— PROVIDED RECORDS —
_ _ _ _
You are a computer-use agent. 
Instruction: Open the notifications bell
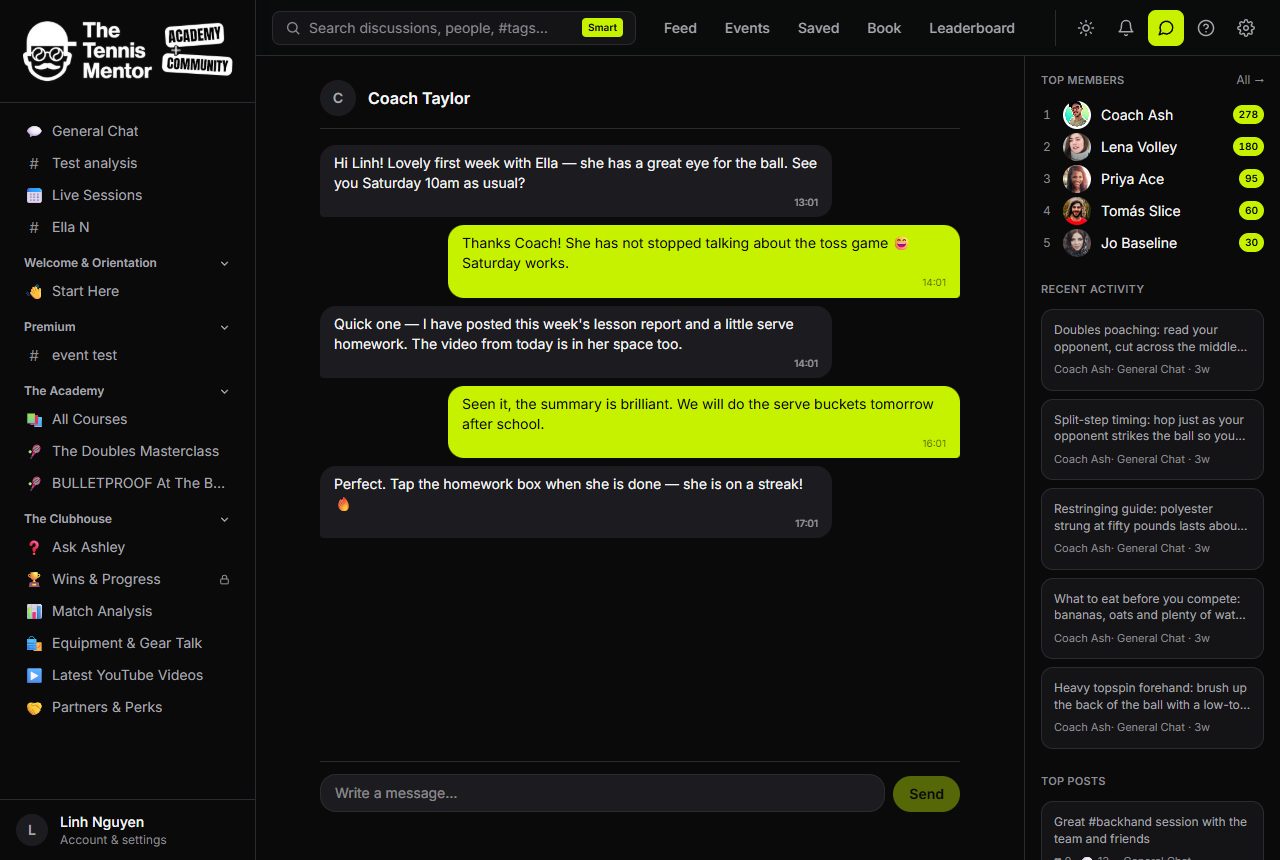tap(1126, 28)
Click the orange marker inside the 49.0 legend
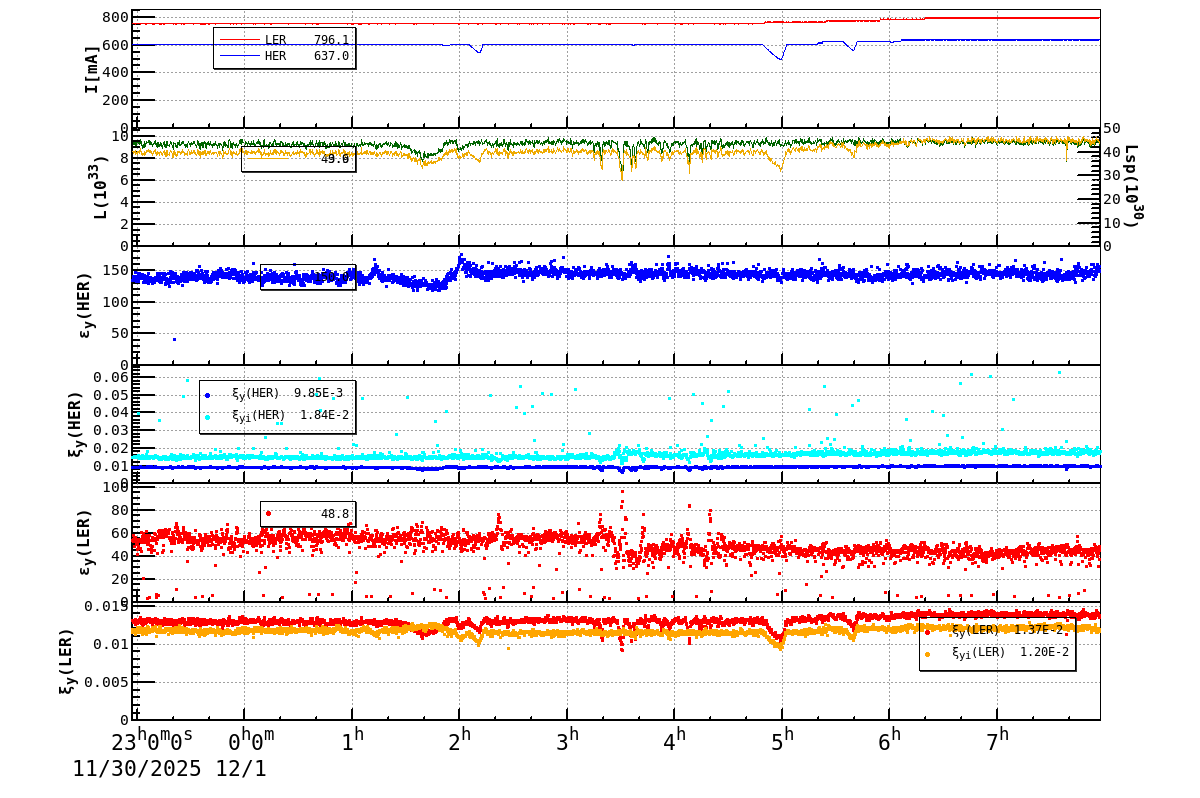 (x=265, y=158)
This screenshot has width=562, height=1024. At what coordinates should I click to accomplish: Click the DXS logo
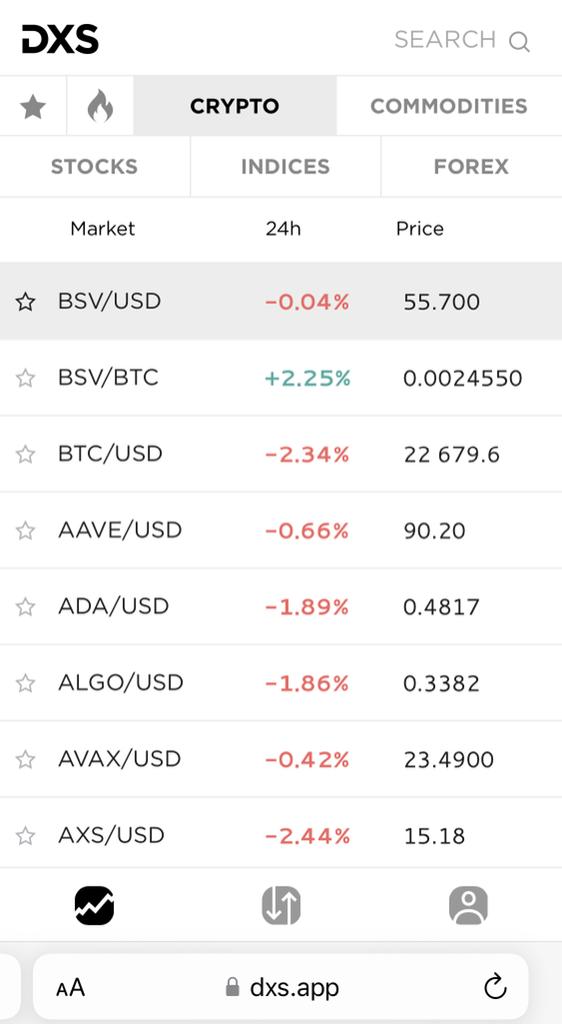click(x=60, y=39)
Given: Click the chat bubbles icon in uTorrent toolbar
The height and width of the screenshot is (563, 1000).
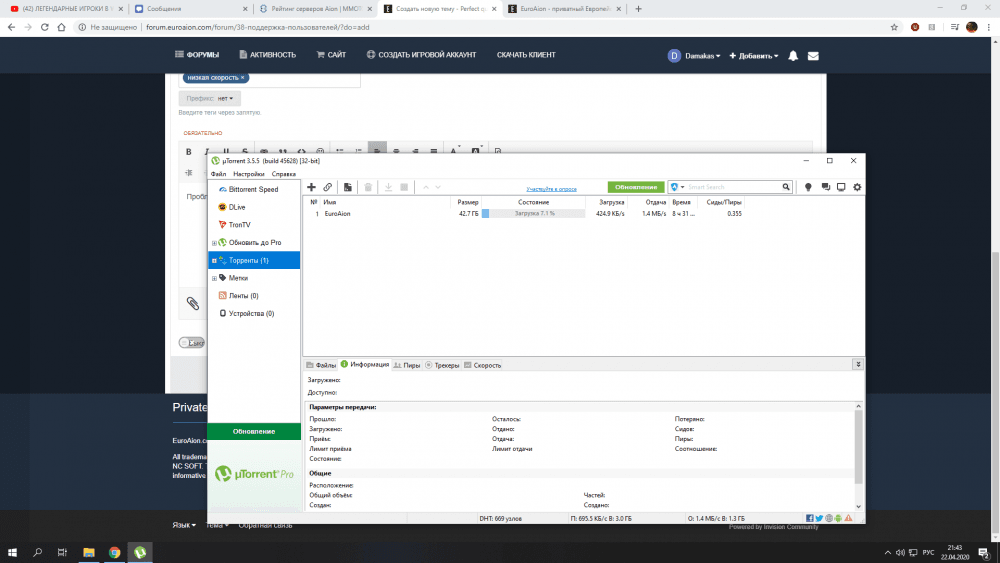Looking at the screenshot, I should (825, 187).
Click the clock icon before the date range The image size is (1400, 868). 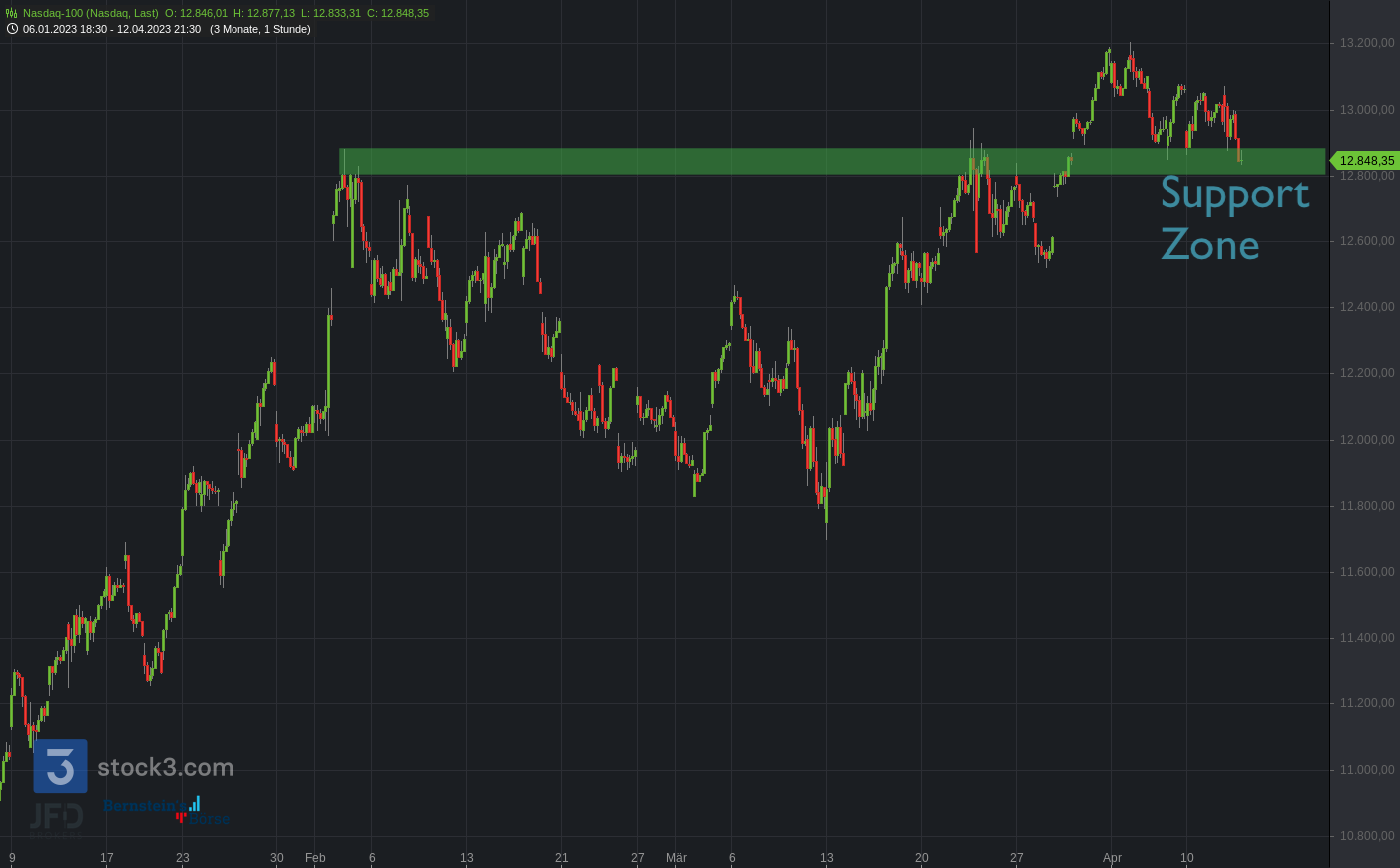point(12,29)
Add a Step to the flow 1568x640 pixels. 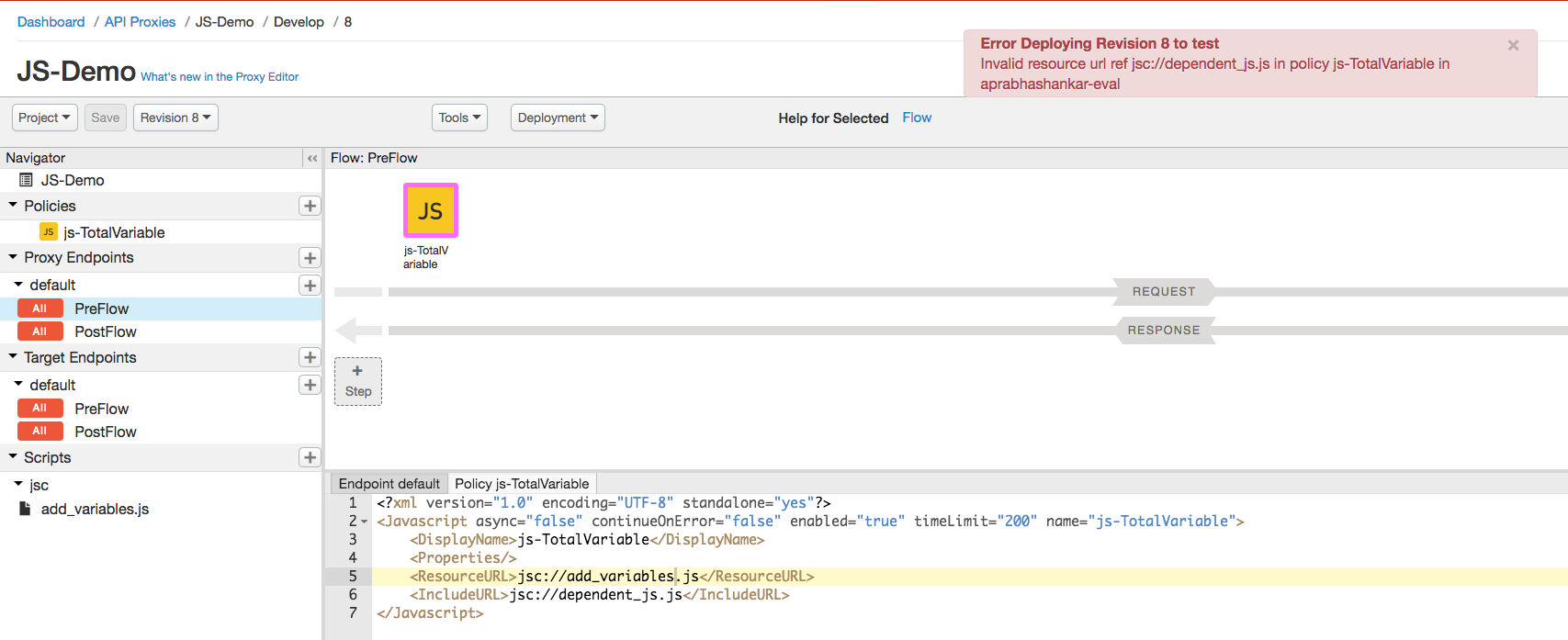click(358, 381)
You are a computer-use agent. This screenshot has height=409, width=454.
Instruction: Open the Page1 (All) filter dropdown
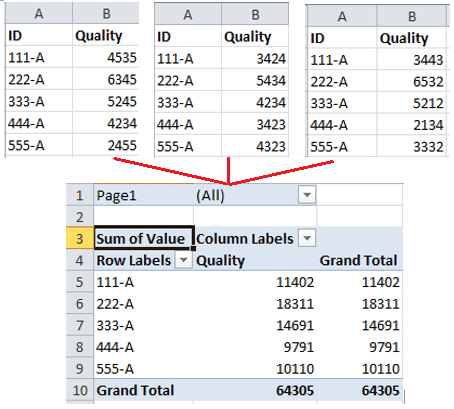click(x=307, y=195)
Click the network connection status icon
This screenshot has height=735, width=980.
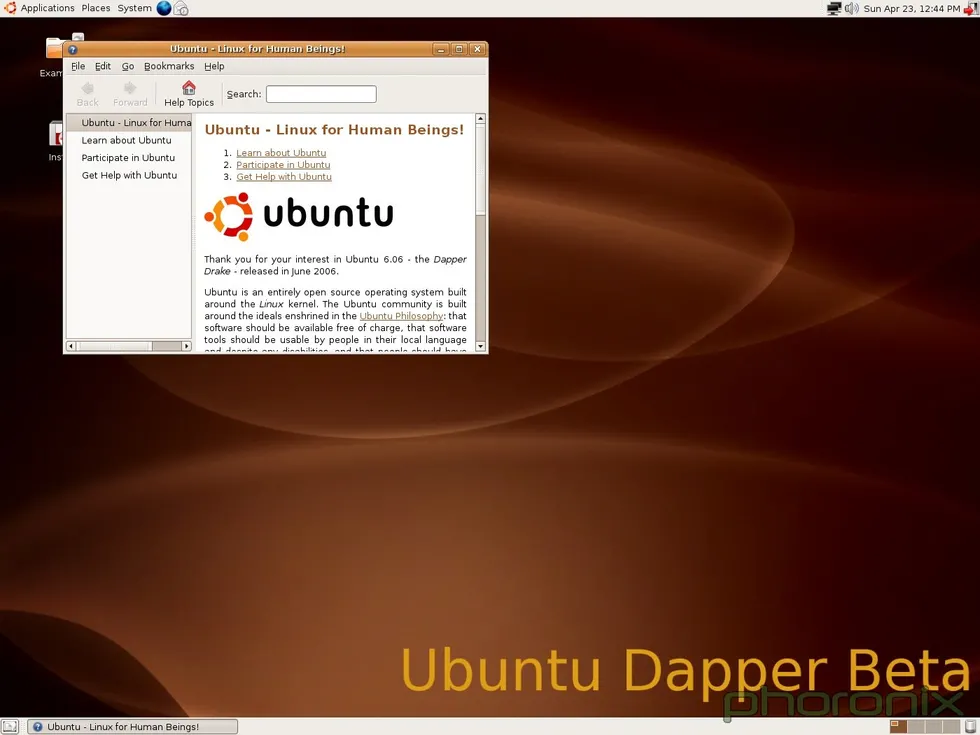(x=834, y=8)
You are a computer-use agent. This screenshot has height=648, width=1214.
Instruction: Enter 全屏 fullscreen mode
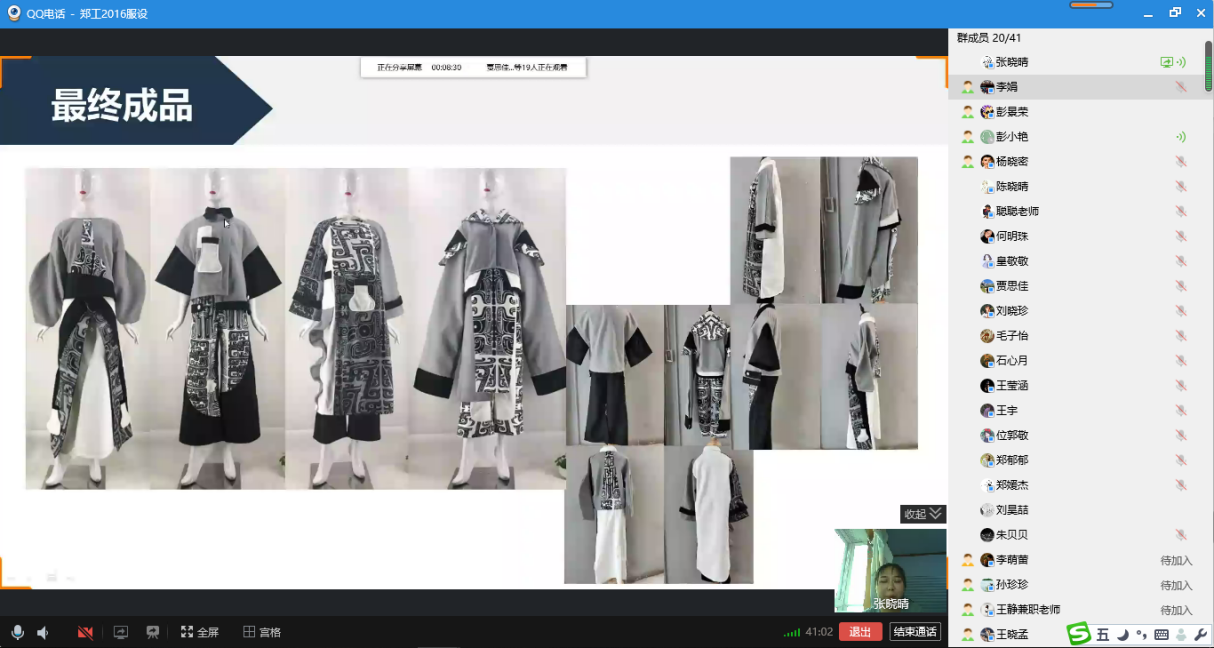[x=199, y=632]
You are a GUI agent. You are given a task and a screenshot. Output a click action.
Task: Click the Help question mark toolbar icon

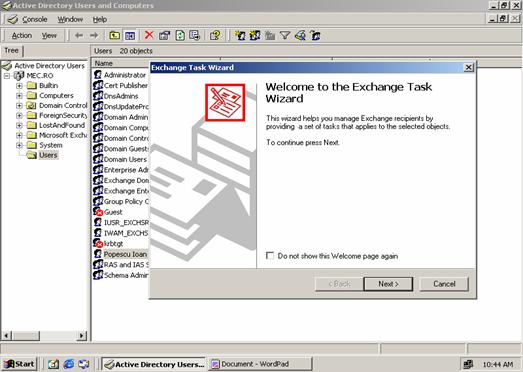[215, 35]
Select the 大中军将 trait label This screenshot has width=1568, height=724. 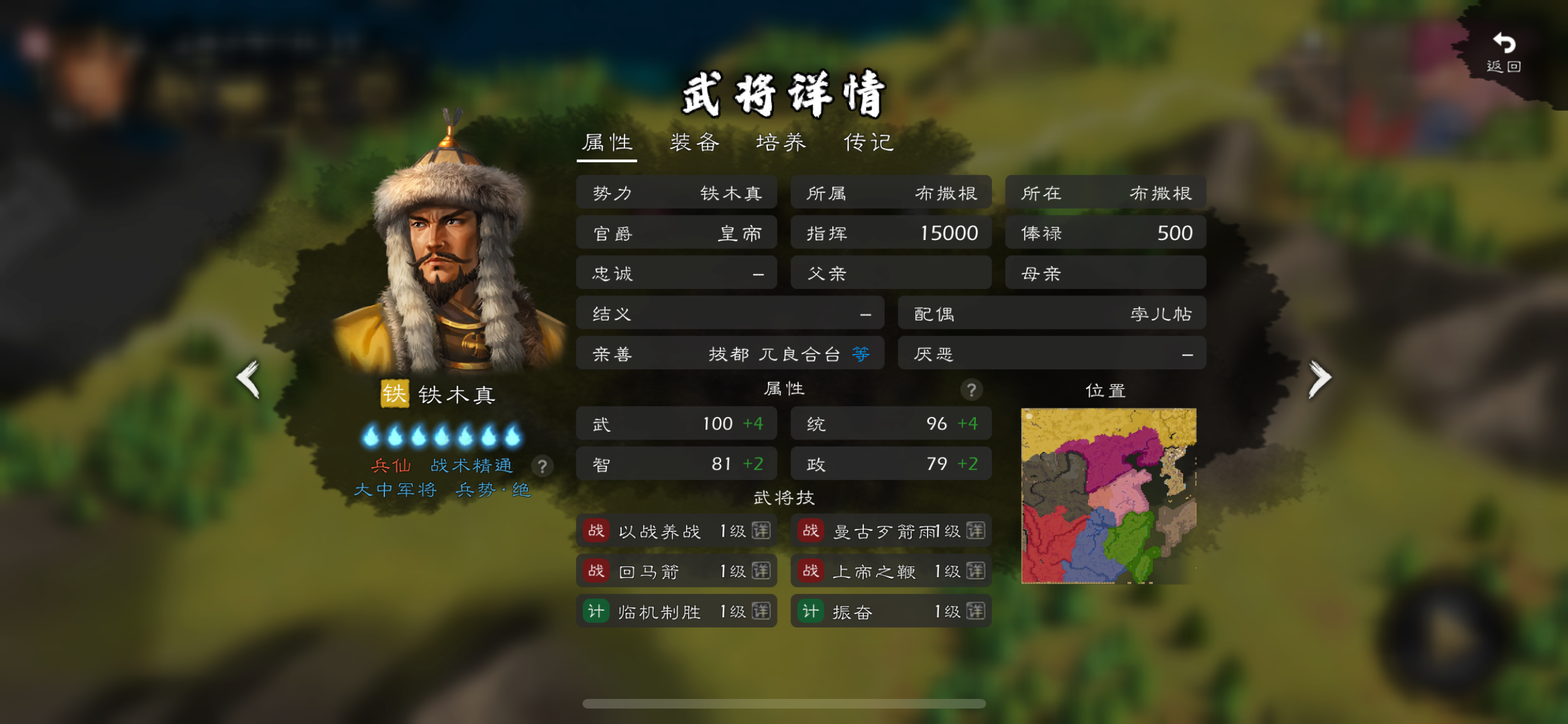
_ _ _ _
— GOAL —
Find every line in the data above that contains the word "computer", and copy each of those lines.

— CORRECT RESPONSE —
You are a computer-use agent. 
You are a computer-use agent. This screenshot has height=409, width=454.
You are a computer-use agent. This screenshot has height=648, width=1214.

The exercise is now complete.